• Task directions: Rewrite the entries below, changing each occurrence of "GUI agent" to "interface agent" and leaving everything else as it is.

- - - -

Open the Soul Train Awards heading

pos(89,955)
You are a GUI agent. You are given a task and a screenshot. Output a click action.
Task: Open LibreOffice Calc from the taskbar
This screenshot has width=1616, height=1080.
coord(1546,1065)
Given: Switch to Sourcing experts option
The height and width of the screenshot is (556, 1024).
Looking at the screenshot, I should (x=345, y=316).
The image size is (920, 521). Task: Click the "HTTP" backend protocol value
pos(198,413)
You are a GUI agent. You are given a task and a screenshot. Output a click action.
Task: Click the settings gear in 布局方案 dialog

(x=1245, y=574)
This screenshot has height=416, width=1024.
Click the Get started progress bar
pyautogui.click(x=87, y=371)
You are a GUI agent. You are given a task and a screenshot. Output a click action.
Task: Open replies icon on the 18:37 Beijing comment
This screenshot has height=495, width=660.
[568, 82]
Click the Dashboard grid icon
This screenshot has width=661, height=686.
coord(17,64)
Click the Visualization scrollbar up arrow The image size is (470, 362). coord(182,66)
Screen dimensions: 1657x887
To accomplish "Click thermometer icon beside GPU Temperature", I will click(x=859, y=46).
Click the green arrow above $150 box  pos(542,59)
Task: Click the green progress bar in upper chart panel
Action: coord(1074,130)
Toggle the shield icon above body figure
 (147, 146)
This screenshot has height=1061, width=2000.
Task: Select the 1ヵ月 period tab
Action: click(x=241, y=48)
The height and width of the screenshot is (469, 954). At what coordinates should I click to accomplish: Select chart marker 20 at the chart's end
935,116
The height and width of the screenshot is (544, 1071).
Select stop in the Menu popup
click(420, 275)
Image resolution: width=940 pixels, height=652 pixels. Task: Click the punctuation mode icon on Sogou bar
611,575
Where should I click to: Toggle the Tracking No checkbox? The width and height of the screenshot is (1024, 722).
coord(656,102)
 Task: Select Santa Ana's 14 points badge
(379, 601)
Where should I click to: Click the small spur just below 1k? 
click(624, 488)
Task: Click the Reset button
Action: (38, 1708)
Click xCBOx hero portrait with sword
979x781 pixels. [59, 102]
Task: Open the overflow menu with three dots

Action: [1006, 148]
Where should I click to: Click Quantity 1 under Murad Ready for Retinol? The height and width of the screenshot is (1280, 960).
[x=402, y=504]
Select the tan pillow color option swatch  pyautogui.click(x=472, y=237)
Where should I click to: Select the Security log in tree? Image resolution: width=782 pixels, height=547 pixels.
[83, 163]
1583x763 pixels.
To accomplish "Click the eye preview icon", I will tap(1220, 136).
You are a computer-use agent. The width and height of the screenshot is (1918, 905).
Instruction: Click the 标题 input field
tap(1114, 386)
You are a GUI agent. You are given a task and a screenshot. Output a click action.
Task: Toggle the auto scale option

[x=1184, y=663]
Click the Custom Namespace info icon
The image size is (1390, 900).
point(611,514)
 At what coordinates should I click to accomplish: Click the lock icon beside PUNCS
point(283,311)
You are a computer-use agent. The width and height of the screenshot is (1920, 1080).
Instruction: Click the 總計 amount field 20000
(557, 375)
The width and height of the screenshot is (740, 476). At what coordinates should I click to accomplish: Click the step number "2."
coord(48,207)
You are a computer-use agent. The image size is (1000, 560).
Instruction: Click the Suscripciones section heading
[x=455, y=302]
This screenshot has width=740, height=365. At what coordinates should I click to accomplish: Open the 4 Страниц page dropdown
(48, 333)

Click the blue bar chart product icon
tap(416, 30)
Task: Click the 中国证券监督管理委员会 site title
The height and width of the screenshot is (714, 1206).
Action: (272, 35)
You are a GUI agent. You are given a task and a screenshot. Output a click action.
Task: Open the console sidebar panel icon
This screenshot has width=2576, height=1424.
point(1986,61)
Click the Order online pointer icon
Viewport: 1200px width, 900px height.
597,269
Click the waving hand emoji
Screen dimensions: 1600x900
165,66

- - - -

• Solved problem:
Open the Soul Train Awards heading

pos(89,955)
You are a interface agent. You are given a task and a screenshot. Output a click action.
Task: Open LibreOffice Calc from the taskbar
This screenshot has width=1616, height=1080.
coord(1546,1065)
Given: Switch to Sourcing experts option
The height and width of the screenshot is (556, 1024).
Looking at the screenshot, I should (x=345, y=316).
The image size is (920, 521). Task: Click the "HTTP" backend protocol value
pos(198,413)
You are a interface agent. You are given a task and a screenshot. Output a click action.
Task: Click the settings gear in 布局方案 dialog

(x=1245, y=574)
This screenshot has height=416, width=1024.
Click the Get started progress bar
pyautogui.click(x=87, y=371)
You are a interface agent. You are given a task and a screenshot. Output a click action.
Task: Open replies icon on the 18:37 Beijing comment
This screenshot has height=495, width=660.
[568, 82]
Click the Dashboard grid icon
This screenshot has width=661, height=686.
coord(17,64)
Click the Visualization scrollbar up arrow The image size is (470, 362). coord(182,66)
Screen dimensions: 1657x887
To accomplish "Click thermometer icon beside GPU Temperature", I will click(x=859, y=46).
Click the green arrow above $150 box  pos(542,59)
Task: Click the green progress bar in upper chart panel
Action: coord(1074,130)
Toggle the shield icon above body figure
 (147, 146)
This screenshot has height=1061, width=2000.
Task: Select the 1ヵ月 period tab
Action: click(x=241, y=48)
The height and width of the screenshot is (469, 954). At what coordinates should I click to accomplish: Select chart marker 20 at the chart's end
935,116
The height and width of the screenshot is (544, 1071).
Select stop in the Menu popup
click(420, 275)
Image resolution: width=940 pixels, height=652 pixels. Task: Click the punctuation mode icon on Sogou bar
611,575
Where should I click to: Toggle the Tracking No checkbox? The width and height of the screenshot is (1024, 722).
coord(656,102)
 Task: Select Santa Ana's 14 points badge
(379, 601)
Where should I click to: Click the small spur just below 1k? 
click(624, 488)
Task: Click the Reset button
Action: (38, 1708)
Click xCBOx hero portrait with sword
979x781 pixels. [59, 102]
Task: Open the overflow menu with three dots

Action: [1006, 148]
Where should I click to: Click Quantity 1 under Murad Ready for Retinol? The height and width of the screenshot is (1280, 960).
[x=402, y=504]
Select the tan pillow color option swatch  pyautogui.click(x=472, y=237)
Where should I click to: Select the Security log in tree? Image resolution: width=782 pixels, height=547 pixels.
[83, 163]
1583x763 pixels.
To accomplish "Click the eye preview icon", I will tap(1220, 136).
You are a computer-use agent. The width and height of the screenshot is (1918, 905).
Instruction: Click the 标题 input field
tap(1114, 386)
You are a interface agent. You are given a task and a screenshot. Output a click action.
Task: Toggle the auto scale option

[x=1184, y=663]
Click the Custom Namespace info icon
The image size is (1390, 900).
point(611,514)
 At what coordinates should I click to accomplish: Click the lock icon beside PUNCS
point(283,311)
You are a computer-use agent. The width and height of the screenshot is (1920, 1080).
Instruction: Click the 總計 amount field 20000
(557, 375)
The width and height of the screenshot is (740, 476). At what coordinates should I click to accomplish: Click the step number "2."
coord(48,207)
You are a computer-use agent. The image size is (1000, 560).
Instruction: Click the Suscripciones section heading
[x=455, y=302]
This screenshot has width=740, height=365. At what coordinates should I click to accomplish: Open the 4 Страниц page dropdown
(48, 333)

Click the blue bar chart product icon
tap(416, 30)
Task: Click the 中国证券监督管理委员会 site title
The height and width of the screenshot is (714, 1206).
Action: (272, 35)
You are a interface agent. You are given a task and a screenshot. Output a click action.
Task: Open the console sidebar panel icon
This screenshot has width=2576, height=1424.
point(1986,61)
Click the Order online pointer icon
Viewport: 1200px width, 900px height.
597,269
Click the waving hand emoji
Screen dimensions: 1600x900
165,66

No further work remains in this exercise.